From there, I can only add that when you said "hills" my experience would say you can eliminate direct drive hubs. Pretty sure there's a gear drive of some sort in your future.
 

Alaskan

Well-Known Member
I think that all the bikes you listed are bikes with rear hubs. Most people consider mid drive bikes to be better suited to riding in hilly areas. They have better climbing ability as they use the bikes drive train to leverage their power along with the rider's efforts. In July on an 80 degree day, I rode up a 4,000 climb on Mt. Baker in 12 miles with a Bosch mid drive bike. The motor never got even warm to the touch. I think you would be wise to broaden your list to include mid drive bikes without a throttle. They will be more dependable hill climbers.

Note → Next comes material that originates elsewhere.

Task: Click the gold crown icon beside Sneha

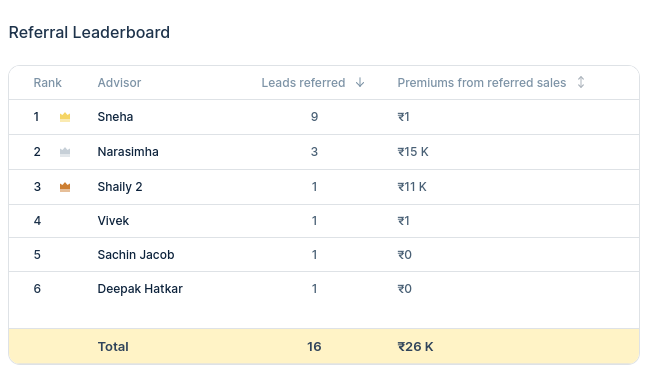Action: 65,117
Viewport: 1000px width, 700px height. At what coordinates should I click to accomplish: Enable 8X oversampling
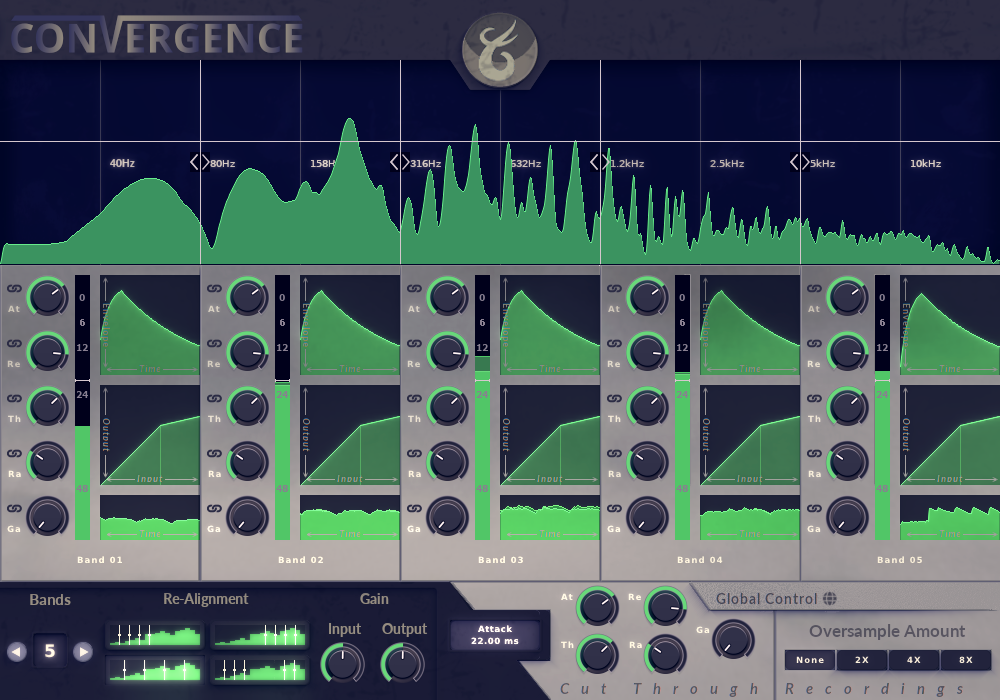965,660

I concur with the other posters that an honest self assessment as to your ability, time and willingness to be your own mechanic is the first priority. I am a good mechanic and like to tinker with my bikes. I still take them into the shop to do higher level repairs and jobs I just don't want to tackle. Buying a bike from a local shop will cost more than buying one on line or from Costco or Walmart. Having someone in who's interest it is to keep your bike running and you on the road is worth quite a bit. Also they will give you advice and the opportunity to test ride before you buy. How much will you be saving if you buy a bike on line without riding it first, only to learn that you don't really like the way it rides or it is a poor fit?

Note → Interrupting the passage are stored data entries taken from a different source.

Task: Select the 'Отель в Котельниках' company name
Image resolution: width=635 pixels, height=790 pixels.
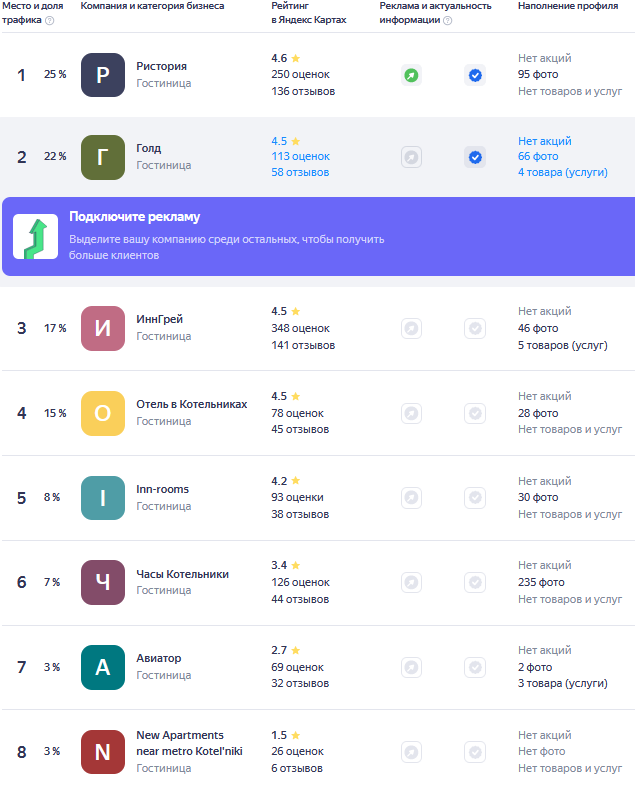Action: tap(191, 404)
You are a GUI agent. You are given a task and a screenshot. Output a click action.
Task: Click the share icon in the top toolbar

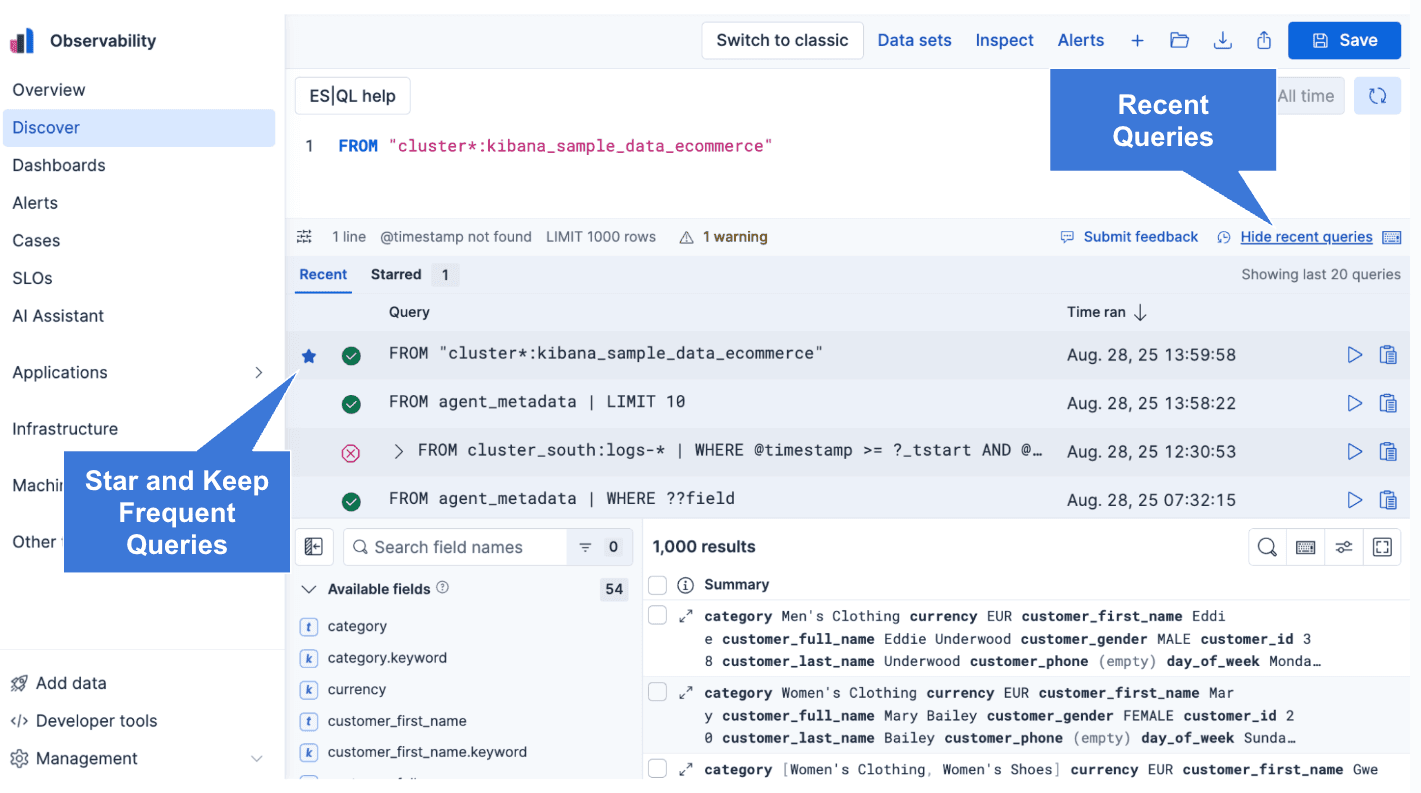click(x=1263, y=40)
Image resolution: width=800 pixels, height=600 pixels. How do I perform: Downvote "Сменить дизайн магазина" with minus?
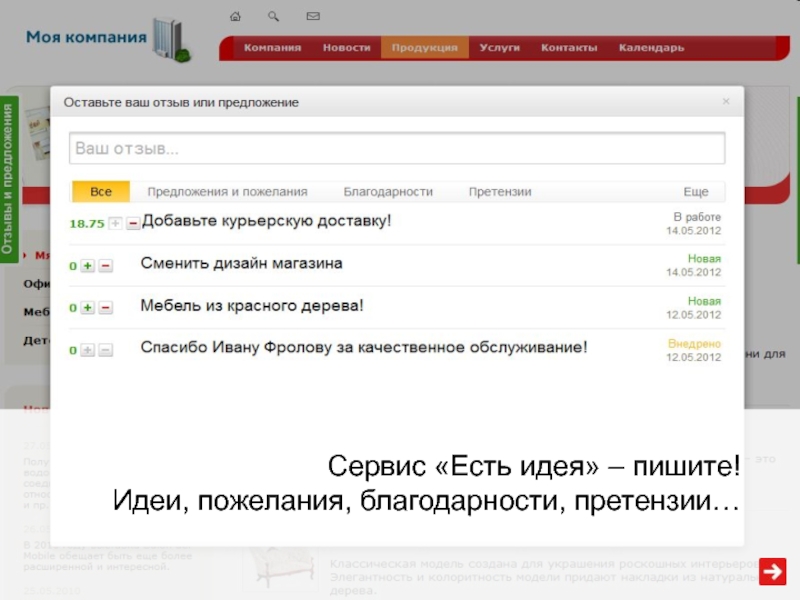tap(106, 266)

Review sites can provide a wealth of good data, but they are no substitute for hands on, test riding and should only be regarded as a valuable source of info supplemental to test riding.
 

Dewey

Well-Known Member
Since you will be riding at night get an ebike with lights that run off the ebike battery, as you will be carrying it on a train and in someone else's car you need it to fold, @6zfshdb makes a good point about buying from a local bike shop to have continued support, and @Alaskan mentioned the benefit of a mid-drive for hill climbing, I suggest you test ride a Tern folding ebike from Bingham Cyclery in Salt Lake City.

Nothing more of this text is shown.